Efforts to localize primary or micrometastatic tumor lesions using liquid biopsies face challenges due to overlapping marker expressions and changes in transcriptional profiles (Mohamed Suhaimi et al., 2015). CRC is characterized by intratumoral and intertumoral heterogeneity, reflected in the diverse phenotypic and genotypic profiles of CTCs (Jones et al., 2017). The heterogeneity of CTCs poses challenges in accurately capturing the full spectrum of disease biology and may limit their utility as prognostic and predictive biomarkers. Understanding the biological processes governing the release of CTCs from tumors is crucial. Liquid biopsy, encompassing CTCs, ctDNA, and other biomarkers, holds promise for early detection and screening of CRC. Integrating CTC analysis with other liquid biopsy components may enhance the sensitivity and specificity of early CRC detection, enabling timely intervention and improved patient outcomes (Alix-Panabières and Pantel, 2021). Translation of CTC-based assays from research settings to clinical practice requires rigorous validation in large-scale prospective clinical trials. Collaborative efforts involving multidisciplinary teams, industry partners, and regulatory agencies are essential for validating CTC-based assays’ clinical utility, safety, and cost-effectiveness in CRC management. Initiatives like the European Liquid Biopsy Society (ELBS, www.elbs.eu) promote better collaboration and integration among fundamental, translational, and clinical research fields. These collaborations are crucial for the widespread application of CTCs in the clinic.

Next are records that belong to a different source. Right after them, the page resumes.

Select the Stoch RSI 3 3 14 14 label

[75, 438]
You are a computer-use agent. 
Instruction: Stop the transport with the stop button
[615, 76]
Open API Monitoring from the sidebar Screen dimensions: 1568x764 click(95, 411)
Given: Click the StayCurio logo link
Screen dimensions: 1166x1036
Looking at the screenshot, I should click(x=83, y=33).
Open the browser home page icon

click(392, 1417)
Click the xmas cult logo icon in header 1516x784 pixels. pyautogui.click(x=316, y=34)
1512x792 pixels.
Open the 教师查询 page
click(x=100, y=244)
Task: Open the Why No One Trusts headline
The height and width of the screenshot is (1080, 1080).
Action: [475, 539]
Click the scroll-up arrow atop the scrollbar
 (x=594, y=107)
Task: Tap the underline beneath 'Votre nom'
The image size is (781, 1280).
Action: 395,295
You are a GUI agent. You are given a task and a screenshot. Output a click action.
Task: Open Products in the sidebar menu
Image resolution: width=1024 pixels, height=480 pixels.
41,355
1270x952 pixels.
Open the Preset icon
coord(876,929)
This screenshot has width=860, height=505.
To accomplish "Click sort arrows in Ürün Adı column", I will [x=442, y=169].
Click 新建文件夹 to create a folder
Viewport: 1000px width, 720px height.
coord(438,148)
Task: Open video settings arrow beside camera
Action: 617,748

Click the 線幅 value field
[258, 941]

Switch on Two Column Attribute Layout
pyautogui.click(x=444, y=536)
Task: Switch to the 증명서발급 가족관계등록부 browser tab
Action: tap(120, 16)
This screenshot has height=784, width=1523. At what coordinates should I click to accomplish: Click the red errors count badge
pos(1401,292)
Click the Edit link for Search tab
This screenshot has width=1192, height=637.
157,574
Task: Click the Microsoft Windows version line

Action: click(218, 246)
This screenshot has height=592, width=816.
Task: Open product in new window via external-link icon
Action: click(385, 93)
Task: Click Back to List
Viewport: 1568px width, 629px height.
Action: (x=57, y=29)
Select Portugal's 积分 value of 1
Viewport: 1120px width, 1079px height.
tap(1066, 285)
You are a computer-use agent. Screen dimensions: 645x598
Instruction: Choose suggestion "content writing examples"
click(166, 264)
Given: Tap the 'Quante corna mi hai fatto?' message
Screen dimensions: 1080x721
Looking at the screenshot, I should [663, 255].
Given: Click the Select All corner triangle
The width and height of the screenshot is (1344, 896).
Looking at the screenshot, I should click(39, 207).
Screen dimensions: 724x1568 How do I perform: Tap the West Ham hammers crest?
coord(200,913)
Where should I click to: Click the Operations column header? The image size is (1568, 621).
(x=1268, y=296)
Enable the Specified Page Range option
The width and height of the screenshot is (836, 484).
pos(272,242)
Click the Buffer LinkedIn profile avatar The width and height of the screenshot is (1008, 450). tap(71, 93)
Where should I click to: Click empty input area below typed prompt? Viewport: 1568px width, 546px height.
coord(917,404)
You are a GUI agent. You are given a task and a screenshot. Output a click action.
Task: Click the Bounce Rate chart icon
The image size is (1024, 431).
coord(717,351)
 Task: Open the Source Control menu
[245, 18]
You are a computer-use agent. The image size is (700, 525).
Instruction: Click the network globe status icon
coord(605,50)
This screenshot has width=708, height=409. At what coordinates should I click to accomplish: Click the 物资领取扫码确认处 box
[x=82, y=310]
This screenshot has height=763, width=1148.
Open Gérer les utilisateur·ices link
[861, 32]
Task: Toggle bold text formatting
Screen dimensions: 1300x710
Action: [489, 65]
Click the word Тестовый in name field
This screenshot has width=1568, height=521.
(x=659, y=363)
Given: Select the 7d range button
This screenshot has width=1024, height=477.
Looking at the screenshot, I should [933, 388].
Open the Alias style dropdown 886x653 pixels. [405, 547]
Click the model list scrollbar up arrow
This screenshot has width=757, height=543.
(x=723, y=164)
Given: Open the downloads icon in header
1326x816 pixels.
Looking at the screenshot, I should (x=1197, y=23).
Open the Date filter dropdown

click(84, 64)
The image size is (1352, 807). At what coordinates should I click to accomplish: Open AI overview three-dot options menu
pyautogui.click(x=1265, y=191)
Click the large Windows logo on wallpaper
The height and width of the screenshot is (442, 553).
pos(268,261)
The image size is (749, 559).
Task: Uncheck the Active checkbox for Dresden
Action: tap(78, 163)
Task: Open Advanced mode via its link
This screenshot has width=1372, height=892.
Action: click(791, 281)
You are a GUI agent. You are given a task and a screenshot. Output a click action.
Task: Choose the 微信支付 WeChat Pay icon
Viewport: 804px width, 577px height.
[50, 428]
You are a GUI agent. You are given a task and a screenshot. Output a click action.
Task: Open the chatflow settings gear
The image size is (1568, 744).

In conclusion, studying CTCs in CRC offers valuable insights into metastasis, immune interactions, and treatment efficacy. Integrating technological advancements with our understanding of CTC biology, we foresee a promising future for personalized medicine in CRC. However, challenges such as technical limitations and heterogeneity of CTC populations must be addressed to fully realize the potential of CTCs in clinical practice. By overcoming these obstacles through continued research and innovation, we can enhance patient care and outcomes in CRC.